Competing Interests: The authors have declared that no competing interests exist.

Figures

Figure 1
Figure 1. Animal (object) detection using the ArrayScan VTI.
Thirty-six adult or mixed stage animals were dispensed into 384-well plates, imaged and analyzed using the ArrayScan VTI and SpotDetector BioApplication. (A) A brightfield image of adult animals. (B) SpotDetector correctly identified all the worms in the field as indicated by the blue outline. (C) A representative brightfield image of a well containing 36 animals with a predetermined percentage (0, 25, 50, 75 and 100%) of adults sorted into a 384-well plate. (D) SpotDetector was optimized to identify large (L4 and adult stage) worms (blue outline) and exclude smaller (L1, L2 and L3 stage) worms (orange outline). (E) Correlation between the percent of adults actually sorted per well in (D) vs. the percent of adults as determined by SpotDetector. The slope and goodness-of-fit (r 2) of the linear regression were 0.72 and 0.85, respectively. The slope of the line was significantly different to 1 (P<0.05). Scale bar, 450 µm.
Figure 2
Figure 2. Automated detection and quantification of cells, tissues, subcellular protein aggregates or autophagy in individual animals.

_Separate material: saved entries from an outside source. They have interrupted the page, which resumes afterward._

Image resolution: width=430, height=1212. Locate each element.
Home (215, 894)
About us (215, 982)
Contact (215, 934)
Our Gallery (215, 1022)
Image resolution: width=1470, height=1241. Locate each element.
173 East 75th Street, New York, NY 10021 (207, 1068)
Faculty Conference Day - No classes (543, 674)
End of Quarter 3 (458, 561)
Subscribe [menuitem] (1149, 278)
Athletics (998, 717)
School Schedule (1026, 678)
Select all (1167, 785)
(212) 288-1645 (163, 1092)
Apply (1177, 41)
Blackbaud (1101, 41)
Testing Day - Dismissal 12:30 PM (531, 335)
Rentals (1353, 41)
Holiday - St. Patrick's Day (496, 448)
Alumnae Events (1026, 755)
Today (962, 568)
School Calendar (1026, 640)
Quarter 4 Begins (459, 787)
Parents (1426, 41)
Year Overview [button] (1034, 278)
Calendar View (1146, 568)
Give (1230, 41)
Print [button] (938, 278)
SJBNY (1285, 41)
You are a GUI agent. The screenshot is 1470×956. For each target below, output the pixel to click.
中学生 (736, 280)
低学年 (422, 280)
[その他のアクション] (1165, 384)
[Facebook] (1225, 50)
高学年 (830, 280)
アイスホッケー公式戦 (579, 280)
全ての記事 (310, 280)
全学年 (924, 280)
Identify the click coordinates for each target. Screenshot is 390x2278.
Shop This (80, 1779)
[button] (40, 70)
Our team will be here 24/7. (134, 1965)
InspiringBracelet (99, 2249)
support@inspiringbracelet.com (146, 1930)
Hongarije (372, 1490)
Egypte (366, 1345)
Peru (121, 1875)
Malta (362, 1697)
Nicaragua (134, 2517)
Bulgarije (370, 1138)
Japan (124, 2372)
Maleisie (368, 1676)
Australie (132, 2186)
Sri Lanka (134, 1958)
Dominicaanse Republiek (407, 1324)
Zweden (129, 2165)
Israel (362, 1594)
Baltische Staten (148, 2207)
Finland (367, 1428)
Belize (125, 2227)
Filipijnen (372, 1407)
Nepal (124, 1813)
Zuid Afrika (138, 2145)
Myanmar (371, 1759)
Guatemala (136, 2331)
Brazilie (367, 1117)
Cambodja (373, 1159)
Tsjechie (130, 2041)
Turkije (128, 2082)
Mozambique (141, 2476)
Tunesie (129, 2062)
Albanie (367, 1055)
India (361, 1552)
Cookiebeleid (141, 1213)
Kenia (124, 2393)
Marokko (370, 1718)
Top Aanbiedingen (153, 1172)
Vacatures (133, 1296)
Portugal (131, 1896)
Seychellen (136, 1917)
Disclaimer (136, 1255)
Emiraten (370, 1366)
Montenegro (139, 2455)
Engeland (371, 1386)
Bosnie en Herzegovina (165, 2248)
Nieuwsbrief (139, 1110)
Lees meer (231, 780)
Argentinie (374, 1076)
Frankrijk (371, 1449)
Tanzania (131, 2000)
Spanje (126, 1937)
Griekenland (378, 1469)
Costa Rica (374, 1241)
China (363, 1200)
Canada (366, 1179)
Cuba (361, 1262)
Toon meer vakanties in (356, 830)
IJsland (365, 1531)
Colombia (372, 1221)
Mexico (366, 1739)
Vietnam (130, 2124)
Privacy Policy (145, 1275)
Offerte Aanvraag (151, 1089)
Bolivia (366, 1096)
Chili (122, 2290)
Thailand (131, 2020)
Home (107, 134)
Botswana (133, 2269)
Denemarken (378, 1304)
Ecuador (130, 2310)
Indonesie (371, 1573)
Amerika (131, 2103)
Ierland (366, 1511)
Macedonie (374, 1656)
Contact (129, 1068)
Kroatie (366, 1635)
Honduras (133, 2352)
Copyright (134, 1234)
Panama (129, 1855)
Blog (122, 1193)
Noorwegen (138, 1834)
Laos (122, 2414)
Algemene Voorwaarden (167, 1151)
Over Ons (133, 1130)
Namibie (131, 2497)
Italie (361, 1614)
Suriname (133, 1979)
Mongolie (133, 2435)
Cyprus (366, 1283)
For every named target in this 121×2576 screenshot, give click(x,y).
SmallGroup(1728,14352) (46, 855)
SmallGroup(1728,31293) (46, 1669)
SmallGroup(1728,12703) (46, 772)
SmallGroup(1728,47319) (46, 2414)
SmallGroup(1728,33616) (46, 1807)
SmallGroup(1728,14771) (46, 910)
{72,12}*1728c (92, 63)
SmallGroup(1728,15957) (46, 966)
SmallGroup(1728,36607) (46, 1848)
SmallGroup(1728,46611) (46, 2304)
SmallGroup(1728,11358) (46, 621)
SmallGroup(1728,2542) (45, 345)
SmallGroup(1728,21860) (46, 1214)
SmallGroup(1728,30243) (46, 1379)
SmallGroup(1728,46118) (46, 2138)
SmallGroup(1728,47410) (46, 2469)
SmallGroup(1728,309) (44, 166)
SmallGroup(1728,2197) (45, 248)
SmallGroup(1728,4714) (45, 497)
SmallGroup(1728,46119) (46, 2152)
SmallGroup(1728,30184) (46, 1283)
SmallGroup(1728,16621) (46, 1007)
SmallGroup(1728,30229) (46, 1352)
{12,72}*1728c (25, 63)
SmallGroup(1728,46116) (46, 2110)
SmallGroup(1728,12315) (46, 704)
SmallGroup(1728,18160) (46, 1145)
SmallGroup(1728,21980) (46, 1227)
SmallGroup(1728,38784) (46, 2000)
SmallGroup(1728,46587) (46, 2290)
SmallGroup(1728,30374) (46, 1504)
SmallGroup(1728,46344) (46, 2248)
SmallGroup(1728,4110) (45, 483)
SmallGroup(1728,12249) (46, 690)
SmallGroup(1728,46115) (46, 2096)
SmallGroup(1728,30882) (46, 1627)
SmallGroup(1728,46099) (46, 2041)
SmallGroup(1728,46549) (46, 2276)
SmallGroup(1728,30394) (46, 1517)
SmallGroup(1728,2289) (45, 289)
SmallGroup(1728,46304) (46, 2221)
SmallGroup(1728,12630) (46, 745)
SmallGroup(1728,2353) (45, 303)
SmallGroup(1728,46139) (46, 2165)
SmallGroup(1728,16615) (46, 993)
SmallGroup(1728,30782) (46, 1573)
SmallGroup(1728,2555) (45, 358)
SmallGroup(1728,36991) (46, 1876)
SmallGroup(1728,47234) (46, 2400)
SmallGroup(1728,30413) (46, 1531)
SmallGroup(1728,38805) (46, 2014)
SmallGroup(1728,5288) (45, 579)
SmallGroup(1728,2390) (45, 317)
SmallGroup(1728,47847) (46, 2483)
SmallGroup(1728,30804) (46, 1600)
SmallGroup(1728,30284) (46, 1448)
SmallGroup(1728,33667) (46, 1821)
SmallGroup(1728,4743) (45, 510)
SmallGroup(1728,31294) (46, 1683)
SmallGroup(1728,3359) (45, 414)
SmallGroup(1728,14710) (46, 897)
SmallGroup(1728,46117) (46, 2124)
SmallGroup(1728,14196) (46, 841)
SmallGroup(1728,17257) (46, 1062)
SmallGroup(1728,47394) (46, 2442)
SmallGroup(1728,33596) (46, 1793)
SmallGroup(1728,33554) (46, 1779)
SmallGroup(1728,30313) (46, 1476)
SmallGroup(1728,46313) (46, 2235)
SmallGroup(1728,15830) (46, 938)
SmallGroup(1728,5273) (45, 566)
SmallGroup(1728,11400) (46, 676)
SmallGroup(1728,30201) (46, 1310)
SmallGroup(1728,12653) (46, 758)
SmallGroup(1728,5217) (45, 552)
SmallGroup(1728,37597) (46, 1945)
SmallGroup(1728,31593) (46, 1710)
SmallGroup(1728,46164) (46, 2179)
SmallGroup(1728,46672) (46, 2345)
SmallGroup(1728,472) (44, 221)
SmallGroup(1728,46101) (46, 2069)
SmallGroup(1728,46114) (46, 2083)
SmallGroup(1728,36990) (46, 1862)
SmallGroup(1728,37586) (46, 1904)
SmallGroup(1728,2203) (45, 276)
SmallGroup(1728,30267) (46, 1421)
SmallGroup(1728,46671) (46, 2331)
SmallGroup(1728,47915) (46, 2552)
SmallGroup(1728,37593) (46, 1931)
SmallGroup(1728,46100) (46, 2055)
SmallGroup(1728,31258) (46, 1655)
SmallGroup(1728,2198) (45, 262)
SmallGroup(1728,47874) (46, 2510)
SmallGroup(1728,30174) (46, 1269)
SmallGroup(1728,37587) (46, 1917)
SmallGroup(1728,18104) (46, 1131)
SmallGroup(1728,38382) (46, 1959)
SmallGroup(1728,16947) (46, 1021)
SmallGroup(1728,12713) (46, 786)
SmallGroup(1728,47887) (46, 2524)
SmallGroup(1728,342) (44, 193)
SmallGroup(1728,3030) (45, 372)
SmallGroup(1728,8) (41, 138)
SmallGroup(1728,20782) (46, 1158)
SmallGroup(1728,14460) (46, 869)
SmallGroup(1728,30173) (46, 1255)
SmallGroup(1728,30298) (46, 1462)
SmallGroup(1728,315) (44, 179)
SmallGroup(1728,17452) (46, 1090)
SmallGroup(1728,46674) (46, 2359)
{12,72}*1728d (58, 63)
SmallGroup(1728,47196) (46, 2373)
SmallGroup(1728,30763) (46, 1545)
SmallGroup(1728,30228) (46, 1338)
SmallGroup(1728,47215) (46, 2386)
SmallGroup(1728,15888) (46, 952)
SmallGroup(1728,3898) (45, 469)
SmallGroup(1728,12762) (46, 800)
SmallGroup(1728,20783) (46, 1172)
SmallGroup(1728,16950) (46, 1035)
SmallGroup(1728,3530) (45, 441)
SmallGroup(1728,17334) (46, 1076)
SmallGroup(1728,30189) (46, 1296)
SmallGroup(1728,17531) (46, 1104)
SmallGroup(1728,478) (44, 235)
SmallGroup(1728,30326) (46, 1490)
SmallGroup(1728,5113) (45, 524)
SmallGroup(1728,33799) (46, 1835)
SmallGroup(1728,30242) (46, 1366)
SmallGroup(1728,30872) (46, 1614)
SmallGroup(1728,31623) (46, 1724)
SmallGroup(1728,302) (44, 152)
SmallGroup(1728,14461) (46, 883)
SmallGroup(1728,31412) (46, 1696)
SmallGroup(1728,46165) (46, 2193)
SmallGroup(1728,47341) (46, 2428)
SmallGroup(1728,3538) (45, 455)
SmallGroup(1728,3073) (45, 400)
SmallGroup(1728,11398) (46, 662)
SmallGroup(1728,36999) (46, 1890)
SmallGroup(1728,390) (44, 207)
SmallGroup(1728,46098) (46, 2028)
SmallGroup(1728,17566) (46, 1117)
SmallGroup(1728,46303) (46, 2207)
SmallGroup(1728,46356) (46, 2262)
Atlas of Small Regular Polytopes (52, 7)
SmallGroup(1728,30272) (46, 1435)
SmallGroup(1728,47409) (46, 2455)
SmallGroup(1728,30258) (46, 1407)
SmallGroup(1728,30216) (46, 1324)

(A–J) The SpotDetector BioApplication was used to identify and quantitate different types of transgene expression (left of panels) in adult animals. The brightfield channel (left panels) was used to discriminate between complete adult animals (outlined in blue) and debris or incomplete animals (outlined in orange), while a fluorescence channel (colored overlays in right panels) was used to detect different types of fluorescently tagged transgenes in correctly identified objects. (K–N) Fluorescence images of well-fed (K) and starved (M) animals expressing the autophagy marker, mCherry::LGG-1. In well-fed animals, mCherry::LGG-1 was diffusely cytoplasmic (K). In contrast, induction of autophagy by starvation leads to a punctate fluorescence pattern within intestinal cells, as LGG-1 is incorporated in to autophagosomes (M). (L, N) Higher magnification of the boxed areas in (K) and (M), respectively. (O–Q) The different types of transgene expression were quantified by spot count (O), spot area (P) or spot intensity (Q) per animal. Spot count, spot area and spot intensity values for each of the transgenic lines were significantly (Student's t-test, P<0.001) different to that of N2 animals. Data derived from 10–50 wells containing ∼20 animals/well. Scale bars, 225 µm (A–J, K, M), 50 µm (L, N).
Figure 3
Figure 3. Identification of live cells or dead animals using C. elegans.
The ArrayScan VTI and SpotDetector BioApplication was used to discriminate between wild-type and toxic gain-of-function mec-4(d) mutants based on the survival of the 6 mechanosensory neurons in C. elegans. Brightfield (left), fluorescence (center) and SpotDetector rendered (right) images are depicted for each line. (A–C, M) In N2 (wild-type) animals, Pmec-4GFP expression was evident within 5.7±0.7 touch-sensing neurons (arrowheads). (D–F, M) In the mec-4(d) mutant background, the number of Pmec-4GFP expressing neurons (arrowheads) was significantly reduced and averaged 2.0±0.7 neurons per animal. (G–I, M) No GFP-positive neurons were identified in non-transgenic, N2 worms. Data derived from minimum of 32 wells containing ∼20 animals/well. Statistical significance determined using the Student's t-test, **P<0.001. The system was then used to discriminate live from dead animals. (J–L) Adult worms expressing the pharyngeal marker, Pmyo-2mRFP, were incubated with various concentrations of NaN3, stained with SYTOX® Green and imaged using the ArrayScan VTI (J–K). The SpotDetector BioApplication was optimized to determine the percentage of dead animals by counting the number of SYTOX® Green -positive bodies (L) and dividing by the total number of Pmyo-2mRFP-positive heads (not shown) detected in the GFP and TRITC fluorescence channels, respectively. (N) Percentage of dead animals at different NaN3 concentrations as determined by visual inspection versus that determined by SpotDetector. The slope and goodness-of-fit (r 2) of the linear regression were 1.0 and 0.95, respectively. The slope of the line was not significantly different to 1 indicating near 1∶1 correlation (P>0.95). Scale bars, 100 µm (A–I), 225 µm, (J–L).
Figure 4
Figure 4. Identification of animals in a mixed population using a fluorescent head- marker.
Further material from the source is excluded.